Un moment suffit pour disperser les soldats, et avant presque que Marguerite eût pu espérer sa délivrance elle était dans les bras de son père, et elle voyait son amant secourir la baronne de Berghes, qui était à moitié morte de frayeur.

C’était par une nuit sombre et froide, sur un champ de carnage, à la lueur effrayante d’un incendie, que se rejoignaient enfin le père et la fille, la sœur et le frère, l’amante et l’amant. La surprise, la joie, l’épouvante et l’horreur les agitaient tour à tour, ils ne prononçaient que des paroles entrecoupées et s’embrassaient en pleurant.

Marguerite fut la première qui parût retrouver la mémoire et la présence d’esprit : — Le mulâtre ! dit-elle, secourez le mulâtre ! il nous a sauvées au prix de sa vie.

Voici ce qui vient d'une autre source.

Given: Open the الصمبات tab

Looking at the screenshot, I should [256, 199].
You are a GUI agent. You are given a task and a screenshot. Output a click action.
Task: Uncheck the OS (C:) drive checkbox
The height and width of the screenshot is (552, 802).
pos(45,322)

Ces mots furent un trait du lumière pour le jeune Belge. Il n’avait vu que deux fois don Alonzo, mais il l’avait bien jugé, et il ne fut pas surpris d’apprendre sa conduite généreuse. Guidé par son amante, il courut à l’endroit où le mulâtre était tombé.

Il était couché sur le dos, couvert de blessures et sans mouvement, mais tenant encore de la main droite l’arme avec laquelle il avait défendu les deux dames.